Over the years, I've run into a few things that weren't immediately-obvious to me.
One of the big ones was eating pomegranates by opening them underwater. For those not familiar, pomegranates have a lot of red seeds and white husk between them:
Cutting a pomegranate or even opening a pomegranate tends to burst at least some seeds. The seeds are sticky and stain and tend to spray juice when pierced.
However, if you just cut through the outer hull of the fruit, then open it by hand underwater in a bowl of water, any juice that would have sprayed out is just grabbed by the water. Even better, the (inedible) white husk floats, so it self-separates instead of sticking to everything.
Today, I decided to try eating a watermelon with a spoon.
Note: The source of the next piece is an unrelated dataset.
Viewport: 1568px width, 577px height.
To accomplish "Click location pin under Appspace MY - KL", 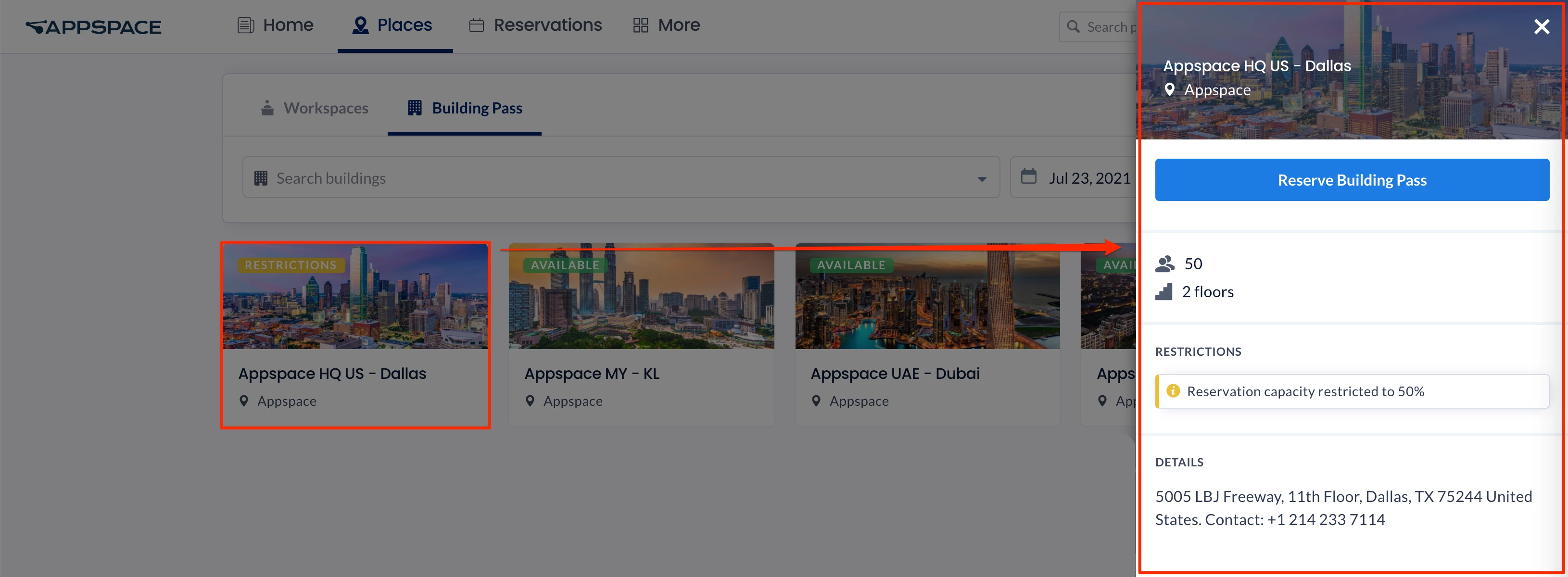I will (x=530, y=401).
In the past, that's tended to also make things spray, so I tried a grapefruit spoon, one with serrations that runs down the side. And that works great -- the spoon is like a knife, can go more-cleanly through the watermelon than a regular spoon, and still lets you scoop up the watermelon.
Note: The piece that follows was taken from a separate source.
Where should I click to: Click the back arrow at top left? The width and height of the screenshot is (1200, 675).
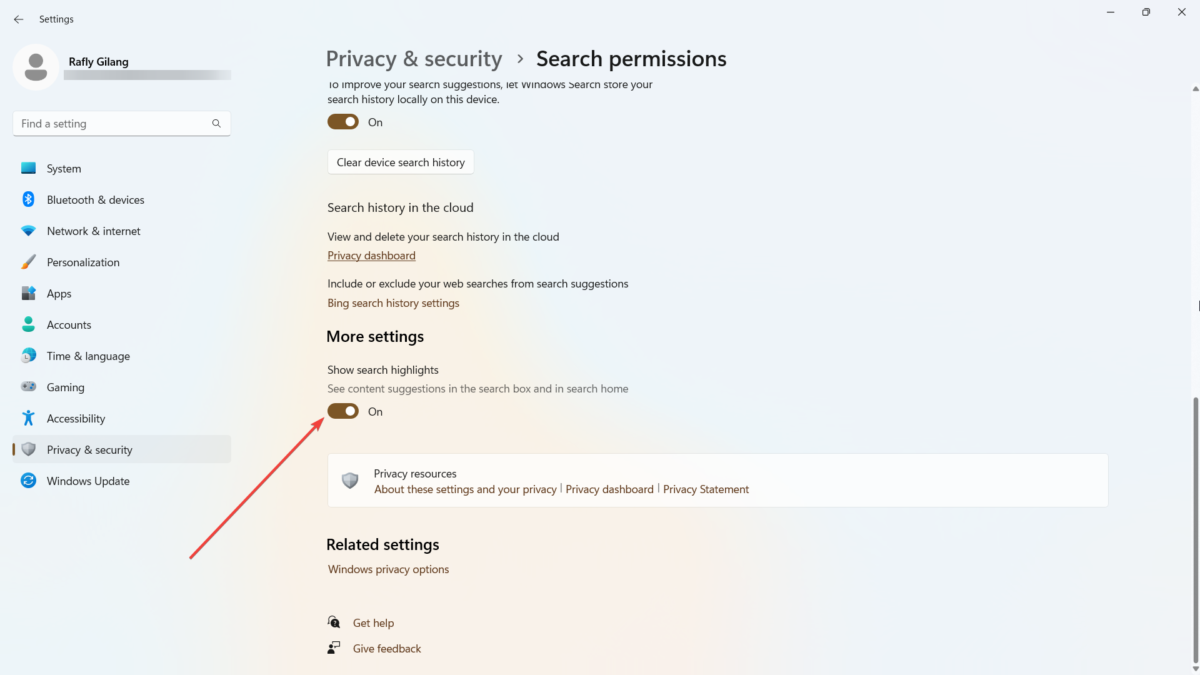(x=18, y=18)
Any other neat tips that might be unorthodox or that people might not have tried or know about?
Using scissors to cut crumbly buns or croissants, or a pizza
Cutting pizza with scissors is weird.
There's some sort of scissors for cooking, cutting chicken and stuff, that has a name that I forget. "Cooking shears"?
kagis
Kitchen shears.
https://www.amazon.com/s?k=kitchen+shears
I don't use them, but they are a thing.
Kitchen shears are amazingly useful! Very precise.
Also: bacon, chives, green onions, parsley, other herbs. If you have a decent pair of kitchen shears, you can even break down a whole chicken in no time. Kitchen shears are my preferred method of spatchcocking a chicken for roasting.
Spatchcocking without kitchen shears is way too much work!
~~Not with a good set of kitchen shears.~~ sorry I misread your comment.